Extracted data entries
=== Begin Enclosure ===
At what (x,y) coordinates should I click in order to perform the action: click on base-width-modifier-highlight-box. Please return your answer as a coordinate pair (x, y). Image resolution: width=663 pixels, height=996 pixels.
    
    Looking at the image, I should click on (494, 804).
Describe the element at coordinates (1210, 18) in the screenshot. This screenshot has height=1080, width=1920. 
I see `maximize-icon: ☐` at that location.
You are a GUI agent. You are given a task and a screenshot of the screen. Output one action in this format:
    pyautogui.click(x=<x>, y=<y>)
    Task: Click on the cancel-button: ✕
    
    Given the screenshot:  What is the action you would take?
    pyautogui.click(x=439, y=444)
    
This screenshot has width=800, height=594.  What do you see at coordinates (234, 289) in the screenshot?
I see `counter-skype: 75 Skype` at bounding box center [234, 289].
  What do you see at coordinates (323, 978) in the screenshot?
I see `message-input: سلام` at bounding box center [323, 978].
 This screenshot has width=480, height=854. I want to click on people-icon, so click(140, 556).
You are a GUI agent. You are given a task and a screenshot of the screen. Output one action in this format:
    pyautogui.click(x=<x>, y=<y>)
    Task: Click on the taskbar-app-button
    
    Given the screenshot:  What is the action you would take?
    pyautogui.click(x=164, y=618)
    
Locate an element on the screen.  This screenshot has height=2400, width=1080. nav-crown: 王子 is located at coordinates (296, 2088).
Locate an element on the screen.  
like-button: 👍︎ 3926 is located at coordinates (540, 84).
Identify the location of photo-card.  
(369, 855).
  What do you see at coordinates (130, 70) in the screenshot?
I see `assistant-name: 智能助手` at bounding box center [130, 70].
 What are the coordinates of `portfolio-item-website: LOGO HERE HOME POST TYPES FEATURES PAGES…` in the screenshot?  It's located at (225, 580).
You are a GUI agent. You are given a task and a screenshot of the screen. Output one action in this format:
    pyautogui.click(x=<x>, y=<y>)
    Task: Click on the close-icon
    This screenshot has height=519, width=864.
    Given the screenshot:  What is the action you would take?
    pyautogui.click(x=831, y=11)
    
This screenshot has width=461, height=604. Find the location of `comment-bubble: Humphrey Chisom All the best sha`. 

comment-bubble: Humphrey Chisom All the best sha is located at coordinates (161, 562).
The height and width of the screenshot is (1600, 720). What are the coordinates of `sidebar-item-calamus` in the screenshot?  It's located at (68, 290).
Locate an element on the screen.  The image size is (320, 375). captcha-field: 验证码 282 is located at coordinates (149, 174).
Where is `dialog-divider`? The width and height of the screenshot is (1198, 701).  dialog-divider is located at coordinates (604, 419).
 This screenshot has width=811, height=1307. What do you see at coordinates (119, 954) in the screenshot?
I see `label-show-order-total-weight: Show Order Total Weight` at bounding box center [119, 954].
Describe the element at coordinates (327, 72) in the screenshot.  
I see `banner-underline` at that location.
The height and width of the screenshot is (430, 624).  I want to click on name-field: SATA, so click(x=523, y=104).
=== End Enclosure ===
§ Work task: Update the listing above by changing every "GUI agent" to "desktop agent", keeping everything else the same.

§ Response to the exercise:
At what (x,y) coordinates should I click in order to perform the action: click on base-width-modifier-highlight-box. Please return your answer as a coordinate pair (x, y). Image resolution: width=663 pixels, height=996 pixels.
    
    Looking at the image, I should click on (494, 804).
Describe the element at coordinates (1210, 18) in the screenshot. This screenshot has height=1080, width=1920. 
I see `maximize-icon: ☐` at that location.
You are a desktop agent. You are given a task and a screenshot of the screen. Output one action in this format:
    pyautogui.click(x=<x>, y=<y>)
    Task: Click on the cancel-button: ✕
    
    Given the screenshot:  What is the action you would take?
    pyautogui.click(x=439, y=444)
    
This screenshot has width=800, height=594.  What do you see at coordinates (234, 289) in the screenshot?
I see `counter-skype: 75 Skype` at bounding box center [234, 289].
  What do you see at coordinates (323, 978) in the screenshot?
I see `message-input: سلام` at bounding box center [323, 978].
 This screenshot has width=480, height=854. I want to click on people-icon, so click(140, 556).
You are a desktop agent. You are given a task and a screenshot of the screen. Output one action in this format:
    pyautogui.click(x=<x>, y=<y>)
    Task: Click on the taskbar-app-button
    
    Given the screenshot:  What is the action you would take?
    pyautogui.click(x=164, y=618)
    
Locate an element on the screen.  This screenshot has height=2400, width=1080. nav-crown: 王子 is located at coordinates (296, 2088).
Locate an element on the screen.  
like-button: 👍︎ 3926 is located at coordinates (540, 84).
Identify the location of photo-card.  
(369, 855).
  What do you see at coordinates (130, 70) in the screenshot?
I see `assistant-name: 智能助手` at bounding box center [130, 70].
 What are the coordinates of `portfolio-item-website: LOGO HERE HOME POST TYPES FEATURES PAGES…` in the screenshot?  It's located at (225, 580).
You are a desktop agent. You are given a task and a screenshot of the screen. Output one action in this format:
    pyautogui.click(x=<x>, y=<y>)
    Task: Click on the close-icon
    This screenshot has height=519, width=864.
    Given the screenshot:  What is the action you would take?
    pyautogui.click(x=831, y=11)
    
This screenshot has width=461, height=604. Find the location of `comment-bubble: Humphrey Chisom All the best sha`. 

comment-bubble: Humphrey Chisom All the best sha is located at coordinates (161, 562).
The height and width of the screenshot is (1600, 720). What are the coordinates of `sidebar-item-calamus` in the screenshot?  It's located at (68, 290).
Locate an element on the screen.  The image size is (320, 375). captcha-field: 验证码 282 is located at coordinates (149, 174).
Where is `dialog-divider`? The width and height of the screenshot is (1198, 701).  dialog-divider is located at coordinates (604, 419).
 This screenshot has width=811, height=1307. What do you see at coordinates (119, 954) in the screenshot?
I see `label-show-order-total-weight: Show Order Total Weight` at bounding box center [119, 954].
Describe the element at coordinates (327, 72) in the screenshot.  
I see `banner-underline` at that location.
The height and width of the screenshot is (430, 624).  I want to click on name-field: SATA, so click(x=523, y=104).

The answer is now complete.